Según el texto de origen, ¿cuántos años tenía Mercedes Casanovas de Eleta?

Texto de origen:
* * *

Y aquella muerte inesperada cuando el maestro estaba en plena brega, hizo olvidar pequeños resquemores. Porque éstos desaparecen prestamente cuando se impone en los espíritus la pena como una tácita reparación, como un mudo arrepentimiento. ¡Qué golpe, y qué vacío, y qué llorar con lágrimas sinceras! La Universidad, como de un tajo, se quedó sin su Rector y su numen, y su constante guía certera para las grandes jornadas. La patria se quedó, así de pronto sin uno de sus hijos más ilustres. La cultura panameña perdió en un solo segundo, en esas primeras horas de aquel sábado siniestro, su más gallardo paladín, su más preclaro exponente. Y la juventud, que tiene siempre gestos grandes se echó sobre los hombros el cadáver y lo condujo por la vía llena de sol y de pena, como diciendo a todos con orgullo: “La muerte nos lo lleva para siempre. Pero aquí vamos levantando más que el despojo físico, su grandeza, su idealismo, su afán de superación, su amor por la Universidad y por la patria istmeña…”.
Después, con semanas de intermedio (6 septiembre 1954), fue Mercedes Casanovas de Eleta. Y aun cuando Juan del Istmo no la conocía personalmente, sí sabe muchos detalles: Veintisiete años en la vida, y virtudes y más virtudes, en el alma. Una belleza de aspecto suave, de contornos suaves, de luz suave, como de aurora que empieza. Una dulzura infinita. Un sentido santo y hondo de ser mujer, y ser esposa, y ser madre. Uno de aquellos inconscientes modos de ser femeninos que hacían decir en tiempos viejos: “¡Qué gran dama!” Y junto a todas esas virtudes, la fortuna, que ella tenía y aceptaba sin alardes, con una clara sencillez cristiana. Y más aún —mucho más que la fortuna— el amor de un esposo, siempre lleno de un sano orgullo por ser el dueño de un ángel, y de unos hijos pequeñuelos, y de un par de viejos nobles que tenían toda su vida absorta y reconcentrada en aquel su hermoso fruto extraordinario.

* * *

[Datos de origen]
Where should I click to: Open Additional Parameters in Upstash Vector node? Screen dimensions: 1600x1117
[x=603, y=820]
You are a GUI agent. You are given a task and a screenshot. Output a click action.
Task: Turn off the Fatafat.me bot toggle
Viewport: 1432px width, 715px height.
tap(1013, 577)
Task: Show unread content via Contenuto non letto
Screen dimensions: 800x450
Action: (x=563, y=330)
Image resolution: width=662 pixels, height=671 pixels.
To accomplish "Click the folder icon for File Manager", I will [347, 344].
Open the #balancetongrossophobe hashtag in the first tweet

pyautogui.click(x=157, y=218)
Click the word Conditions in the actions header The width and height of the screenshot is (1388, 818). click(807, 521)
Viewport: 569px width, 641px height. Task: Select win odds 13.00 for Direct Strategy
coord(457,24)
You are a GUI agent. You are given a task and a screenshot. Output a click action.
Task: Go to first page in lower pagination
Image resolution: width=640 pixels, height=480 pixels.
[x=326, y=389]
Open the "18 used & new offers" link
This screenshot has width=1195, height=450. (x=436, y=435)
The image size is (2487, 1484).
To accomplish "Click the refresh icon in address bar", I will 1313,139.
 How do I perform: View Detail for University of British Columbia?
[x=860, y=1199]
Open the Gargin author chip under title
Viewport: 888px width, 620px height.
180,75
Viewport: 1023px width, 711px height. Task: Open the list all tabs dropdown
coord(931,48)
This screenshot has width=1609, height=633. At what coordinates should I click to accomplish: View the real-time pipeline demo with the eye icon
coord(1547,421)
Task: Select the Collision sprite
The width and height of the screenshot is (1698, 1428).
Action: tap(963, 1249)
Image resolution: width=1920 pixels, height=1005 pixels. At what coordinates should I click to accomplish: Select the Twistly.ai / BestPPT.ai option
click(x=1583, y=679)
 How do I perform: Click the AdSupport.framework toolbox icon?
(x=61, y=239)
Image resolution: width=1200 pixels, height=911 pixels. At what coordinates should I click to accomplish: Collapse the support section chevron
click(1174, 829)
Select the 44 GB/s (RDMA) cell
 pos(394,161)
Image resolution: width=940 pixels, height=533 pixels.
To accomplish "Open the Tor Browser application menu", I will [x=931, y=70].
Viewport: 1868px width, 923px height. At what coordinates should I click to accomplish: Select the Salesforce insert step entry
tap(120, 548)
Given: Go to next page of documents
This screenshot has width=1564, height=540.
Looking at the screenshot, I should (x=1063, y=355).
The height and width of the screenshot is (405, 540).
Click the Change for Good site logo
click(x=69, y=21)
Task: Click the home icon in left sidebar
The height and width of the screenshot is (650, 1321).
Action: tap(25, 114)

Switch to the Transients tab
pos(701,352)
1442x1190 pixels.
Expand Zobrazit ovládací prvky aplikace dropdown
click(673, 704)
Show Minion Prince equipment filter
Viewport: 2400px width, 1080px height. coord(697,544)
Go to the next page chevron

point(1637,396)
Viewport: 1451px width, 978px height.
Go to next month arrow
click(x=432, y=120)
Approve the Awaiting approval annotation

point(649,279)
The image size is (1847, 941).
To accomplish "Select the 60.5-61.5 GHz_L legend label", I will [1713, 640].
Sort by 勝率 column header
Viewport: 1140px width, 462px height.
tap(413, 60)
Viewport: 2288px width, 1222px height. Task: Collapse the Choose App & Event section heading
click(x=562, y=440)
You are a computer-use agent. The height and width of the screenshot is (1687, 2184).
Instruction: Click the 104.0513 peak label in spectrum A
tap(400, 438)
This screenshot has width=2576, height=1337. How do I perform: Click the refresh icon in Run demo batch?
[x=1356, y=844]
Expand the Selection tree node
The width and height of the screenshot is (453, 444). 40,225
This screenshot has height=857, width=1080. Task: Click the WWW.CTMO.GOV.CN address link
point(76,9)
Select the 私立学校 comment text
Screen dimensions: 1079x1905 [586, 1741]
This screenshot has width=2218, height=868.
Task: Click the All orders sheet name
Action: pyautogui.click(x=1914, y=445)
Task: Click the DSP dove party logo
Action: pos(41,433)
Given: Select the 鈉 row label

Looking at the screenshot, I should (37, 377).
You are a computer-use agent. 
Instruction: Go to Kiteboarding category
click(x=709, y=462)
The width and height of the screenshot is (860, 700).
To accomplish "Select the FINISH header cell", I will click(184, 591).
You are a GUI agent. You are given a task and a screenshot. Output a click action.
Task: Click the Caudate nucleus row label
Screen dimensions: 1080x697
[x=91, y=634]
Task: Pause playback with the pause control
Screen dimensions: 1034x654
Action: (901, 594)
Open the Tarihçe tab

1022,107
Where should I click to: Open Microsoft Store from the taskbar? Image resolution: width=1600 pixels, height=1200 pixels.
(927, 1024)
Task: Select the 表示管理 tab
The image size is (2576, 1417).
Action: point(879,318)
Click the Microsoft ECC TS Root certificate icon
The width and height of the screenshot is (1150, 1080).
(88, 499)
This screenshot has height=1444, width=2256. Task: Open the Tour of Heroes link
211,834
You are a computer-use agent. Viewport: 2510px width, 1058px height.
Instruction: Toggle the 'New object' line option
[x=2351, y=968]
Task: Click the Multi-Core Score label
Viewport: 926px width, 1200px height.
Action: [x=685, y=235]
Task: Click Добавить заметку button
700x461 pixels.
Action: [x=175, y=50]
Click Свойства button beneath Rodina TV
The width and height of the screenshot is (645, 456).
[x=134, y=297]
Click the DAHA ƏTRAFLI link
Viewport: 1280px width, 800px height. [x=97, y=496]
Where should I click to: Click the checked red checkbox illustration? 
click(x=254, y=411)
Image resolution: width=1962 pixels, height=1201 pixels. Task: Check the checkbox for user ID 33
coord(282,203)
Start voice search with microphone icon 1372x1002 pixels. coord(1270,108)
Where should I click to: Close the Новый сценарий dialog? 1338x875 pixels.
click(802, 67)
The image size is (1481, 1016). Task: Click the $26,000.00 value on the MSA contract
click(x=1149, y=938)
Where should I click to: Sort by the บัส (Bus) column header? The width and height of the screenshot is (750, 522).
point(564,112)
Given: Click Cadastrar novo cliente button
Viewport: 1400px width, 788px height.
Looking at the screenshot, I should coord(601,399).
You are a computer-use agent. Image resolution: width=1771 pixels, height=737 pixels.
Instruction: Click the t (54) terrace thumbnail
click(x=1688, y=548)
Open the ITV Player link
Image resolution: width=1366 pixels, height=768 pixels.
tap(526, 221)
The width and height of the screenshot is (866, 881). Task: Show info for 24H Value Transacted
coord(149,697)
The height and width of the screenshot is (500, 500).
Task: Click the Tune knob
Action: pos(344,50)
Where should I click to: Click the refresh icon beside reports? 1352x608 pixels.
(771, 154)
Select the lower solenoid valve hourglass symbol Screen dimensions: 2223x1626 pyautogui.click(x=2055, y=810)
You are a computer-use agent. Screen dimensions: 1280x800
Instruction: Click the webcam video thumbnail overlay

* * *

La respuesta: Tenía veintisiete años.